= Texte de lecture =
Il y aurait encore beaucoup à dire sur Galilée 2.0. C’est un projet qui a mobilisé un certain nombre de musiciens pour créer une bande son originale intégralement construite autour d’une mélodie récurrente et qui a donné lieu à une exposition. C’est aussi un projet sur lequel j’ai beaucoup appris puisque je me suis occupée de tout (sauf de monter sur scène pour jouer, partant du principe qu’on ne peut pas diriger efficacement des acteurs et avoir du recul sur une mise en scène en étant soi-même sur scène) : travail du texte, direction artistique mais aussi logistique, recherche de dates, location de matériel, gestion de la régie, recherche et gestion de financements, création de l’intégralité des supports de communication etc.

Coulisses de théâtres où l'on voit des costumes et des accessoires.
Coulisses pendant une représentation de Galilée 2.0.


C’est surtout un projet qui a pris plus d’ampleur que je ne l’avais imaginé car la troupe, montée sans structure particulière à l’époque pour un projet ponctuel, est devenue une association, Galilée 3.0, qui en est à son troisième spectacle ! A défaut d’avoir réussi à engager le public autant que je l’aurais voulu, j’ai au moins la satisfaction d’avoir durablement motivé les comédiens, ce qui n’était pas gagné vu la quantité de travail que je leur ai demandé, encore merci à eux !

= Données fournies =
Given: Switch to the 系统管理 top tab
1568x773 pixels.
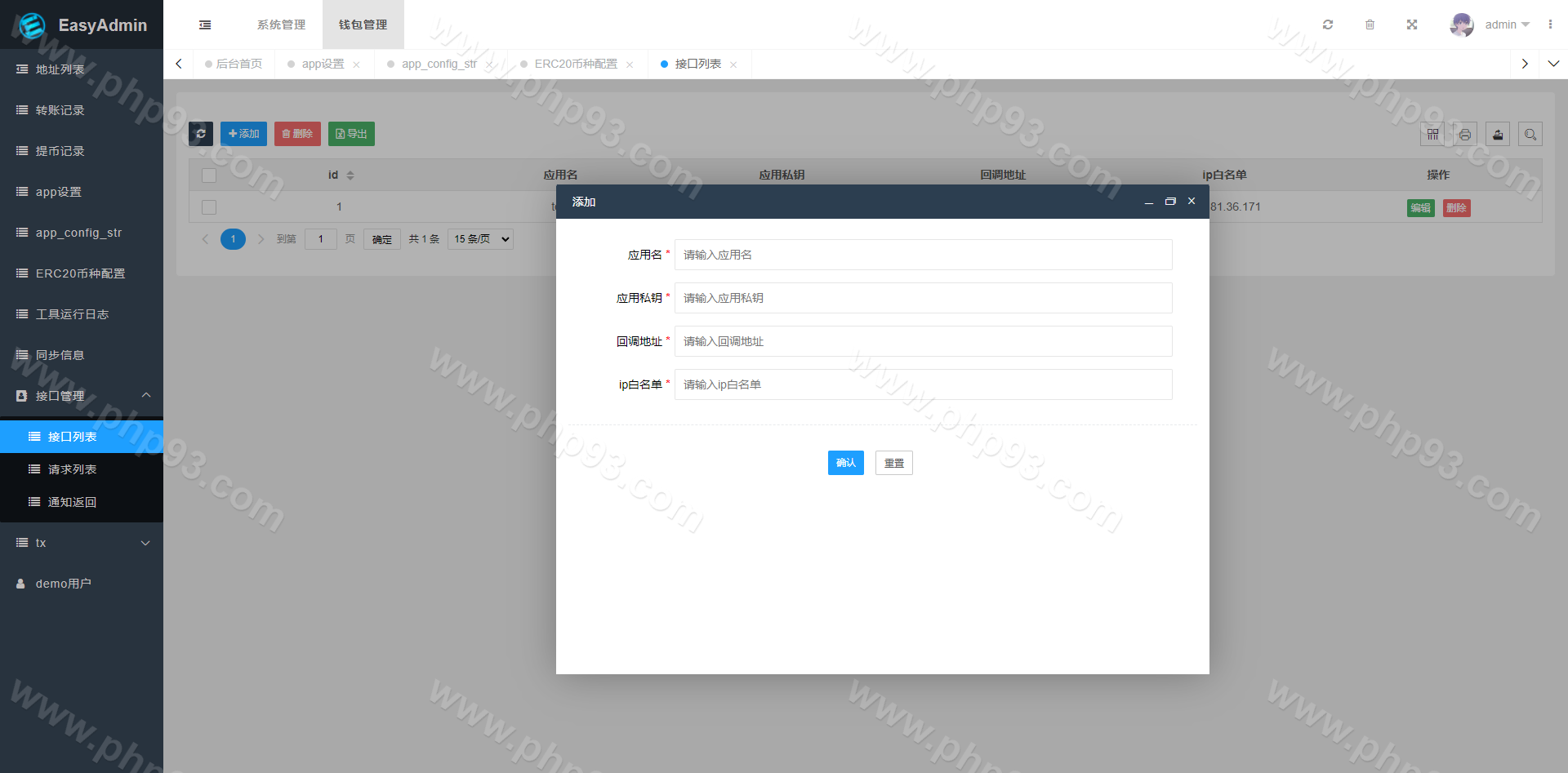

= Consignes de l'exercice =
1) Reformulez sous forme de liste le paragraphe du texte sur Galilée 2.0 qui commence par « Il y aurait encore beaucoup à dire », en conservant ses faits principaux.
2) Poursuivez le texte sur Galilée 2.0 après sa dernière phrase.

= Corrigé =
1)
- Galilée 2.0 a mobilisé un certain nombre de musiciens pour créer une bande son originale, intégralement construite autour d'une mélodie récurrente.
- Le projet a donné lieu à une exposition.
- Ce projet m'a beaucoup appris, car je m'en suis occupée entièrement.
- Je ne suis pas montée sur scène pour jouer. On ne peut pas diriger efficacement des acteurs ni garder du recul sur une mise en scène en étant soi-même sur scène.
- Mes tâches ont compris le travail du texte, la direction artistique, la logistique, la recherche de dates, la location de matériel et la gestion de la régie. Elles ont aussi compris la recherche et la gestion de financements, ainsi que la création de l'intégralité des supports de communication.

2)
Cet article commence à être long, désolée, mais en fait l’essentiel est dit : je trouve qu’il est tout à fait possible de réussir des projets de vulgarisation par le théâtre, mais cela implique de trouver un bon équilibre entre ce qu’on dit et ce qu’on laisse ouvert à réflexion et de ménager un espace pour que le public puisse s’emparer du contenu.

Tout ça est évidemment plus facile à écrire qu’à faire et peut être développé à des degrés différents. Le théâtre forum est un exemple extrême : c’est une démarche plus proche de l’atelier que de la performance artistique, au cours de laquelle le jeu théâtral est utilisé comme un outil pour permettre aux participants d’incarner différents rôles dans des situations liées aux problématiques sur lesquelles on souhaite les faire réfléchir. Comme pour les jeux de débats, la dimension artistique est ici relativement réduite, mais le théâtre devient un puissant outil de médiation grâce auquel le public lui-même s’exprime.

Théâtre antique grec.
Photo du théâtre de Dionysos, à Athènes, préparé pour la représentation d’un opéra.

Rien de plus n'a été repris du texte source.